### Written request
Continue the opinion piece on the leaked climate research e-mails from the point where it ends.

### Text segment
+--
Friday, December 4, 2009

LIAR, LIAR, PANTS ON FIRE IN COPENHAGEN


The Scandal That Never Happened

[FROM THE PATRIOT POST, FRIDAY, DEC. 4, 2009]

If you have watched only network news for the last two weeks, you may not have heard about the flap over climate change data. It's the biggest scandal to rock the scientific world in quite some time.

As we noted Tuesday, servers from the UK's University of East Anglia Climate Research Unit (CRU) were hacked into and some 62 megabytes of data were subsequently made public. (We're not discounting the inside whistleblower theory yet.) The data include e-mail communications between noted scientists in the field of global warming, including Phil Jones and Keith Briffa of the CRU and Michael Mann from Pennsylvania State University. The release is so damning that Jones has temporarily stepped down as CRU director, pending an investigation.

In an effort to play up Mann-made global warming, the communications discuss various ways to manipulate, suppress or even destroy data showing the earth's climate to be cooling. Still, Rajendra Pachauri, who chairs the UN's Intergovernmental Panel on Climate Change (IPCC), insists, "This private communication in no way damages the credibility of the AR4 findings." AR4 is the latest IPCC report.

On the contrary, Sen. James Inhofe (R-OK), a leading opponent of anthropogenic warming theories, said, "It appears that, in an attempt to conceal the manipulation of climate data, information disclosure laws may have been violated. I certainly don't condone the manner in which these emails were released; however, now that they are in the public domain, lawmakers have an obligation to determine the extent to which the so-called 'consensus' of global warming, formed with billions of taxpayer dollars, was contrived in the biased minds of the world's leading climate scientists." Billions of dollars only scratches the surface of the cost of fighting phantom warming.

Indeed, these revelations should be devastating to the envirofascists' cause. But their accomplices on the nightly news have done their best to ignore the story, focusing instead on a golfer who can't drive straight (roadway, not fairway) and a killer whale that ate a great white shark. (To their credit, newspapers such as The New York Times and Washington Post have devoted numerous stories to the scandal, though the Post laughably editorialized, "None of it seriously undercuts the scientific consensus on climate change.")
+--
### Collected data
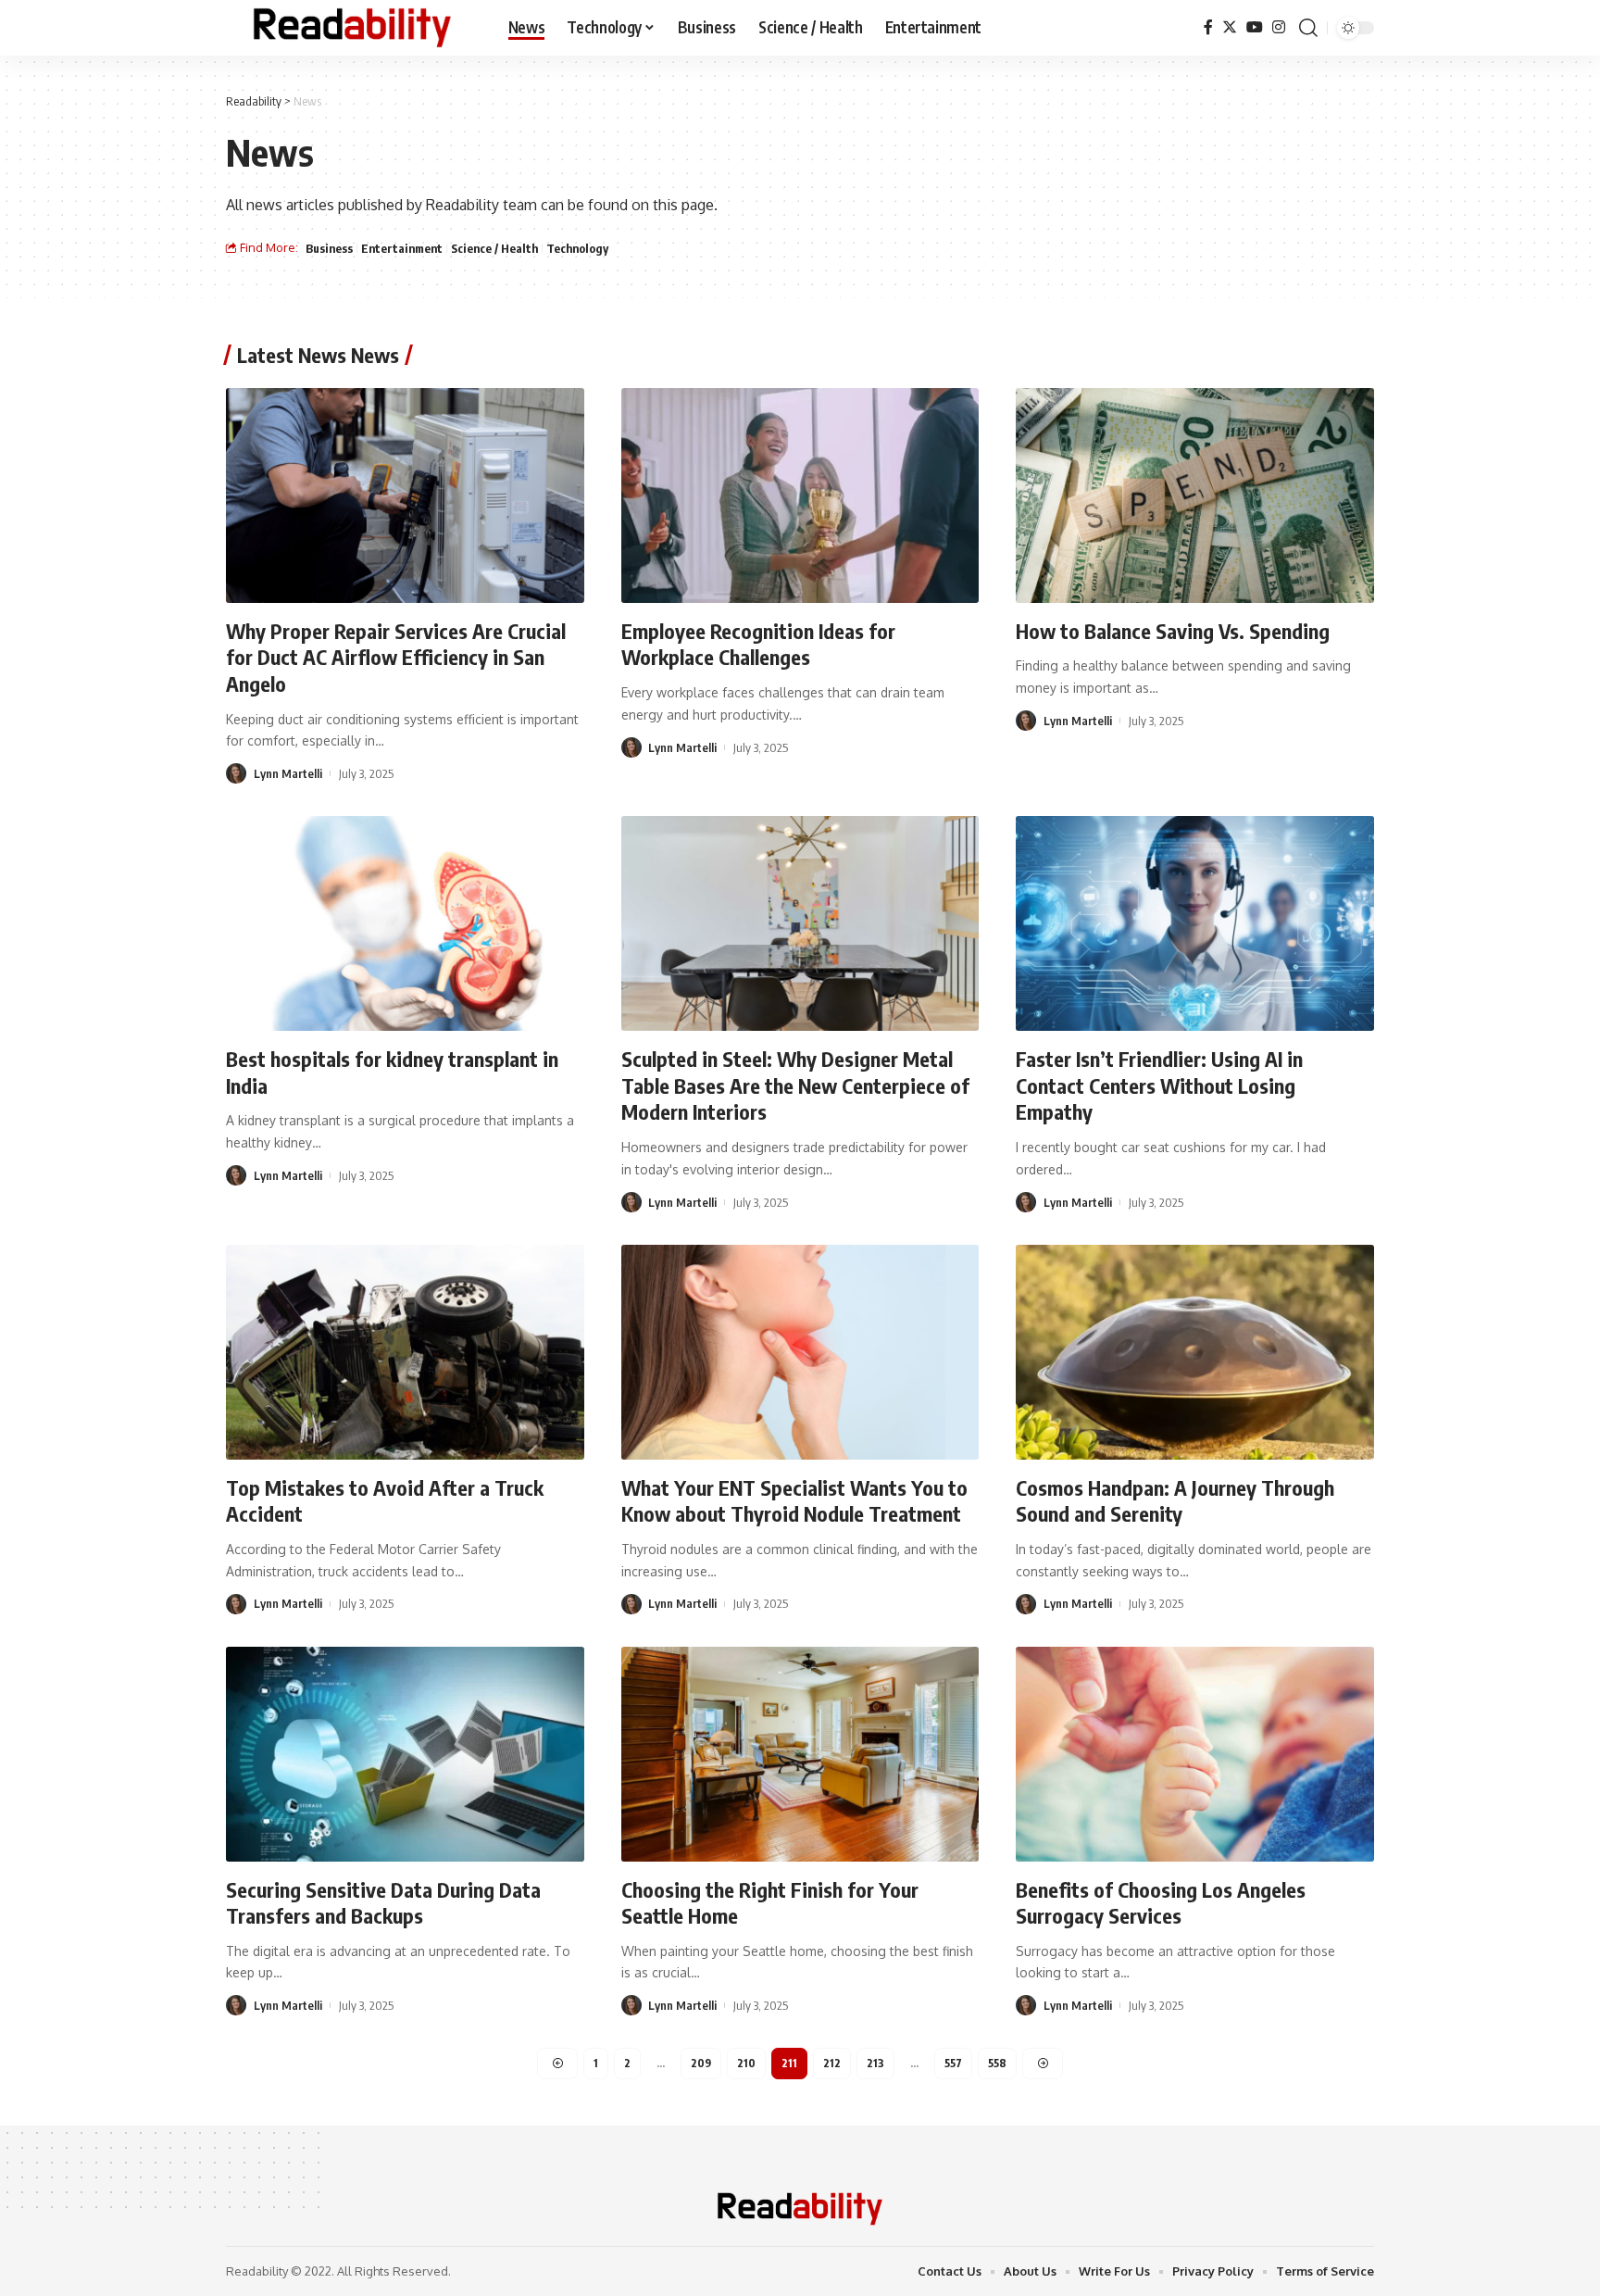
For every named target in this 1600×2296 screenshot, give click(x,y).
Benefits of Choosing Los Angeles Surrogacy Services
+--
### Written response
White House Press Secretary Robert Gibbs also downplayed the story, saying, "In the order of several thousand scientists have come to the conclusion that climate change is happening. I don't think that any of that is, quite frankly among most people, in dispute." Except, yes, it is.

The importance of the truth can't be overstated, especially in the world of science and particularly with the climate summit at Copenhagen set for next week. To wit, the IPCC study blaming humans for global warming will be the basis for discussions among world leaders on how best to handicap developed industrial economies. The scientists involved in writing that report are the same ones implicated by the scandalous e-mails, leading us to conclude that much of the report -- and therefore the efforts of the world's political leaders -- is based upon lies.

Not that it was ever about the climate, mind you. Political leaders are interested in one thing: power. As Pachauri declared, "Today we have reached the point where consumption and people's desire to consume has grown out of proportion." Their goal is to redistribute our money and limit our consumption.

The scandal has possibly cost Al Gore, the "Profit" of Doom, some cold cash. Gore will be attending the Copenhagen conference and was to offer a handshake and a picture for the bargain price of $1,200. But it appears the Goracle has cancelled the engagement due to "unforeseen changes" in his schedule. If he can't even predict his own schedule, why should we believe his weather forecasts?

This Week's 'Braying Jenny' Award

"You call it 'Climategate,' I call it 'E-mail-theft-gate.... Part of our looking at this will be looking at a criminal activity which could have well been coordinated." --Sen. Barbara Boxer (D-CA)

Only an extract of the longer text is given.